EXERCISE = In the passage about the educational tool, what was ChatGPT combined with to build it?

PASSAGE TO READ =
By marrying ChatGPT with the PDF document loading and processing libraries, we’ve crafted a simple educational tool that greatly enhance information extraction from academic resources.

GIVEN DATA =
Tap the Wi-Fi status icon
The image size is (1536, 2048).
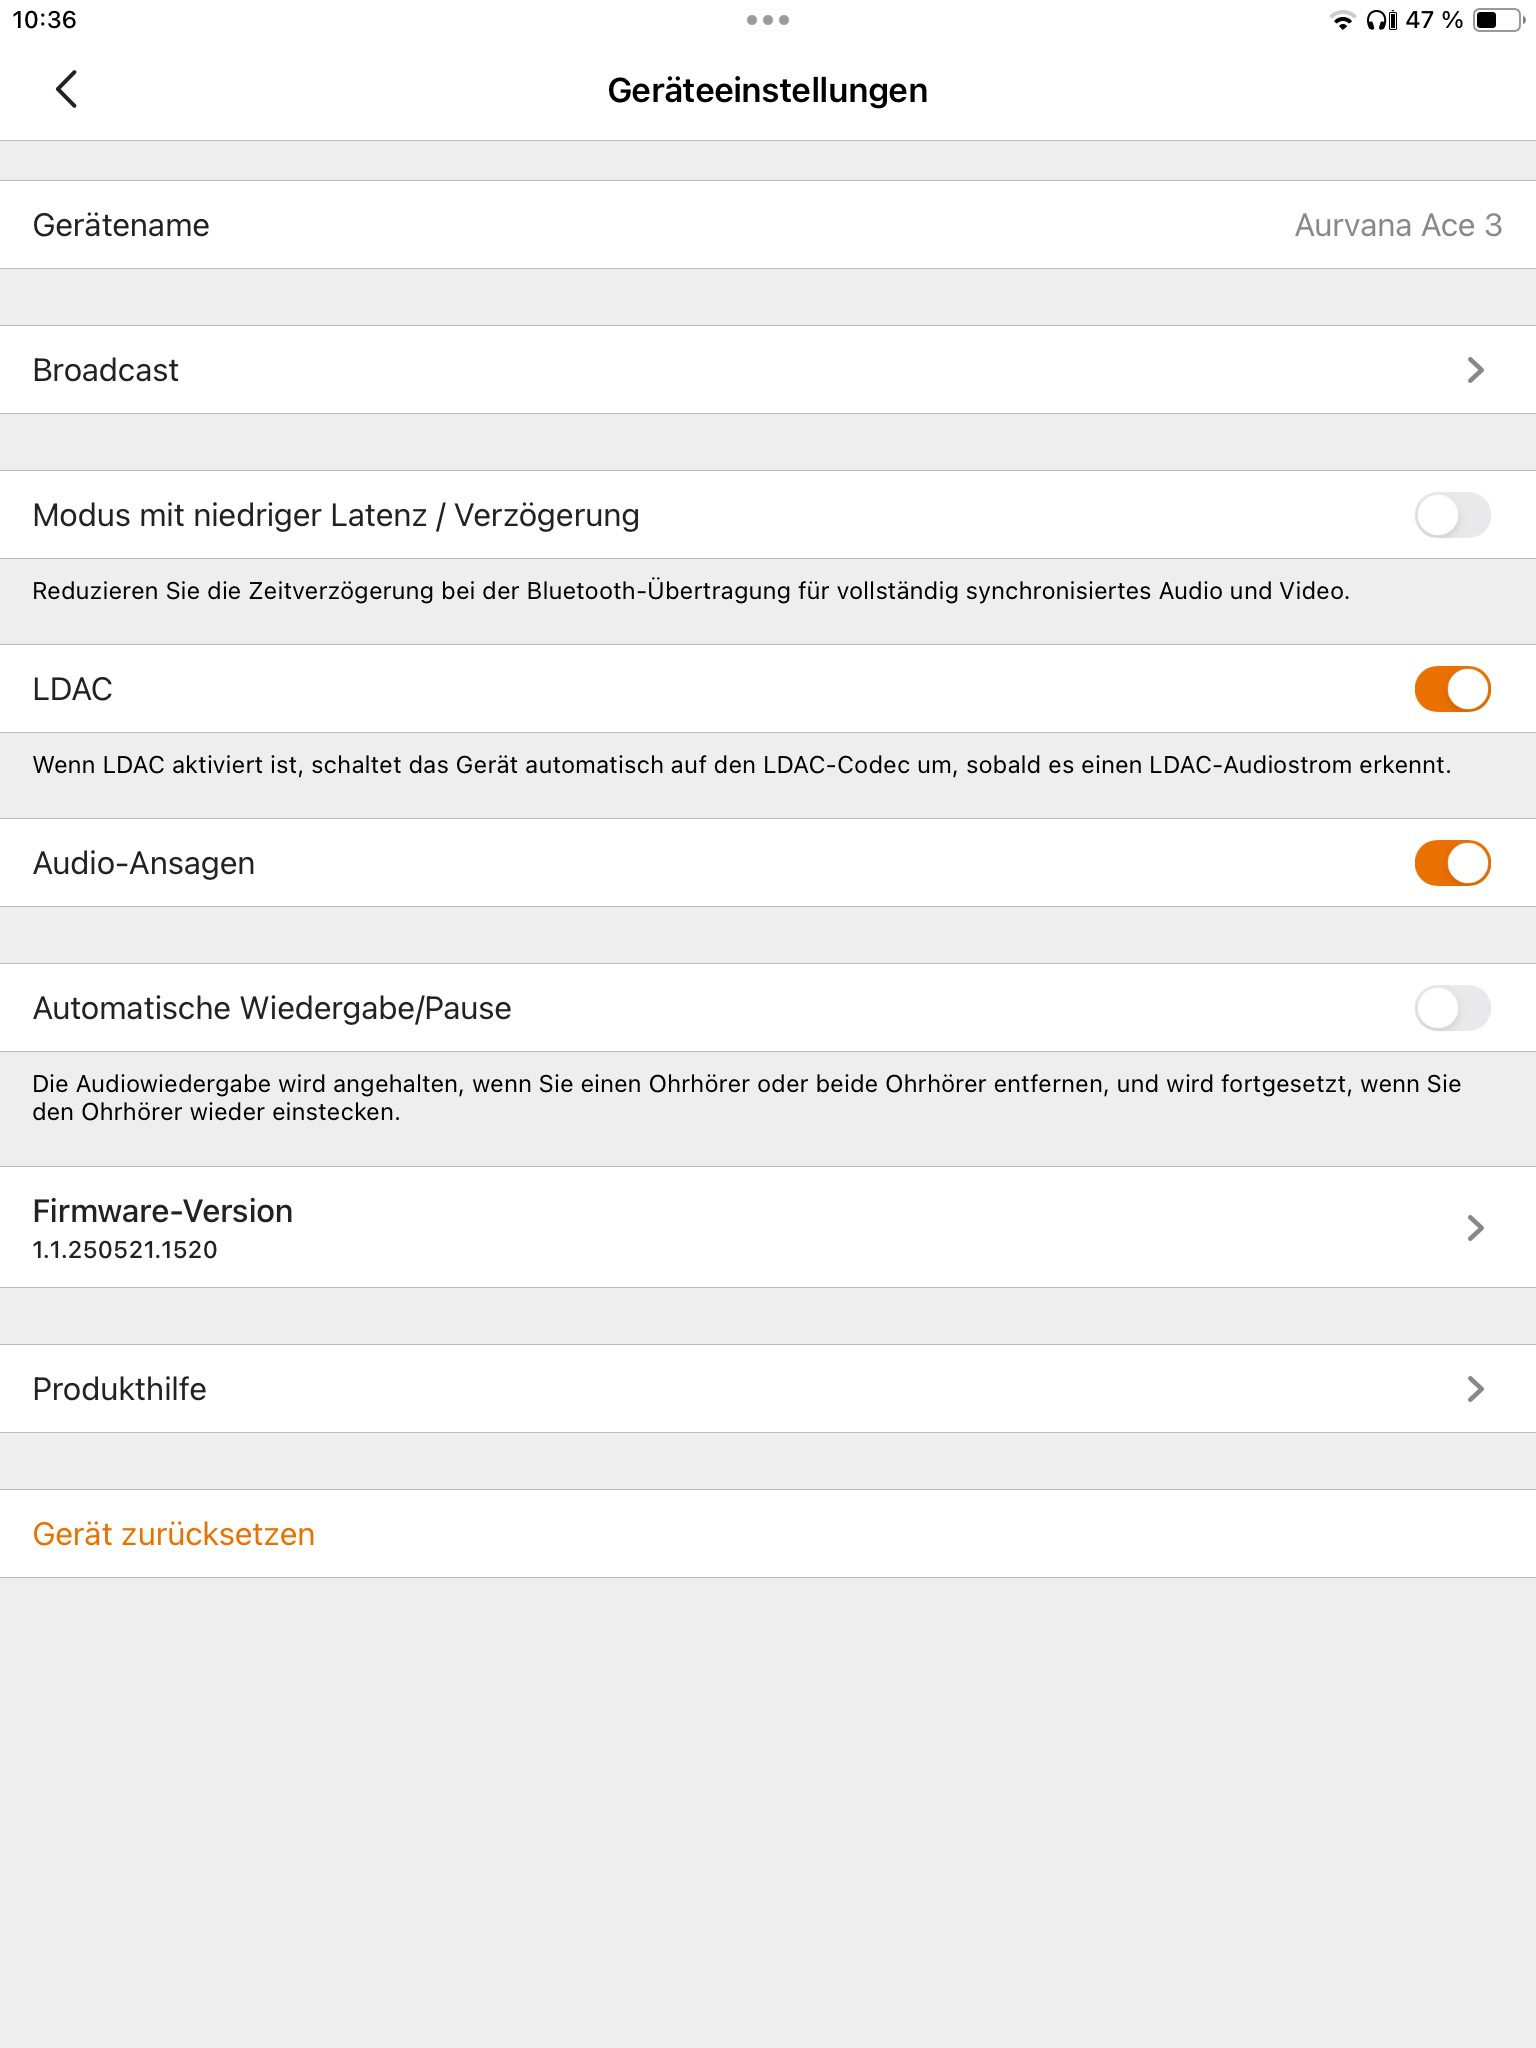click(x=1342, y=21)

WRITTEN ANSWER = PDF document loading and processing libraries.